RYANAIR CAMPAIGN:RYANAIR HAS emerged as the campaigning group with the biggest declared spend on the Lisbon Treaty referendum after its chief executive Michael O'Leary confirmed its costs were "just under €500,000".
While the anti-Lisbon group Cóir’s expenditure has not been revealed, the Ireland for Europe campaign has raised more than €300,000 and Libertas leader Declan Ganley confirmed costs of “less than €100,000”.
Yesterday, in what he called his “last political press conference”, Mr O’Leary also repeated his criticisms of the Government as “inept” and “feckless”, but he appealed to the electorate to “wait until the general election to take it out on the Irish Government”.
He refused to say which way he voted in the last referendum, insisting that it would be a “distraction” to say whether he voted Yes or No.
He admitted, however, that he did not think people were wrong to vote No in 2008.
“I think the two compelling arguments the No side had the last time was we would lose a commissioner and we would lose control over our taxation.”
But he repeatedly stressed that these were now the two principal reasons for a Yes vote.
“We are guaranteed to keep an EU commissioner” and Ireland would secure a veto on direct taxation, and these guarantees were offered only to Ireland.
“If we vote Yes on Friday Ireland continues to control both our income tax and our corporation tax rate and that’s what drives so much foreign inward investment in this country and so many thousands of jobs in this country.”
Answering questions about campaign funding, Mr O’Leary said that it was Ryanair money, not his personal funds, that was being spent.
Questioned as to shareholders’ views, he said “we had the agm last week and absolutely no dissent from our shareholders”.
“Europe has certainly been good for Ireland. Without Europe’s policy on deregulation, Open Skies, Ryanair wouldn’t exist.
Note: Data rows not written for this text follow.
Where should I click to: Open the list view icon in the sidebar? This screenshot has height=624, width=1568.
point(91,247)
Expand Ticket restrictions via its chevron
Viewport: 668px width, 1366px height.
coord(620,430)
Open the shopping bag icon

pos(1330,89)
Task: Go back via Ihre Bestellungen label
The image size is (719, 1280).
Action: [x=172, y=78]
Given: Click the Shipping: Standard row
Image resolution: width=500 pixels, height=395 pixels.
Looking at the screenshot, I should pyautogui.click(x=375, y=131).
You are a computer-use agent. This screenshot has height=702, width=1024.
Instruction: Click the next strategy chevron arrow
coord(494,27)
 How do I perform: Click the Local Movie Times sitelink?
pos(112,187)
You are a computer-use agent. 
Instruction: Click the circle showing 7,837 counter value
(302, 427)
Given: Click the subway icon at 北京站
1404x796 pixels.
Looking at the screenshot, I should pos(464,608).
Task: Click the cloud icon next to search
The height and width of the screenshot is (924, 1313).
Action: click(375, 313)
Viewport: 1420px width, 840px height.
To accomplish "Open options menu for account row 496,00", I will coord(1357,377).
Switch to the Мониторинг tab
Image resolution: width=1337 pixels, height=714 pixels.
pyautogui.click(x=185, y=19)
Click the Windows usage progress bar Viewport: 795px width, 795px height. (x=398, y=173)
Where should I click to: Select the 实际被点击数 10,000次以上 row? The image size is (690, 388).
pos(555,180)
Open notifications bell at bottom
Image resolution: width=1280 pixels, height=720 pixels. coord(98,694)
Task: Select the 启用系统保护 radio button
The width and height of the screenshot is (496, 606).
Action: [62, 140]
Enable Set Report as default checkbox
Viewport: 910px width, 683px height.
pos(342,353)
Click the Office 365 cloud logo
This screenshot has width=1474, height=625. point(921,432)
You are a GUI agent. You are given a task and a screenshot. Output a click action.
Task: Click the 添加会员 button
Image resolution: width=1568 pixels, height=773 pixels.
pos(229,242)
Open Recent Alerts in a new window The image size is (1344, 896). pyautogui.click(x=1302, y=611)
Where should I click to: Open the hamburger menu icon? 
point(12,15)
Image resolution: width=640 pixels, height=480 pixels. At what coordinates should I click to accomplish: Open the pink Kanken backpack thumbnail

Let’s not forget in Ireland we specialise in government-protected semi-State monopolies that are hopelessly inefficient, very bad for consumers ...”
Asked what he thought of the Government’s campaign this time, he described it as “relatively clever because they stayed out of it”.
Pressed repeatedly about whether he was campaigning for a Yes vote because he wants EU backing for his interest in Aer Lingus, the Ryanair chief executive insisted that “whether we vote Yes or No to Europe on Friday it won’t alter what’s going to happen with Aer Lingus”.
Launching his final poster which was also published in newspapers yesterday, he reiterated criticisms of No campaigners Sinn Féin’s Mary Lou McDonald, Patricia McKenna of the People’s Movement, Socialist Party MEP Joe Higgins and Declan Ganley of Libertas.
Mr O’Leary included Mr Higgins who won a European Parliament seat, because he lost his Dáil seat.
The Ryanair poster, with photographs of the No campaigners, proclaims that “only losers say No to Europe”.
Asked how fair it was for him to call politicians losers when he had not contested an election, he said “I think that’s actually why I have such a different contribution to make to this referendum.
“I’m one of the few people in it who’s not a politician, doesn’t want to be a politician.
He said he did not care about “family values” or “neutrality or those other issues”.
“I care about the economy of this country.”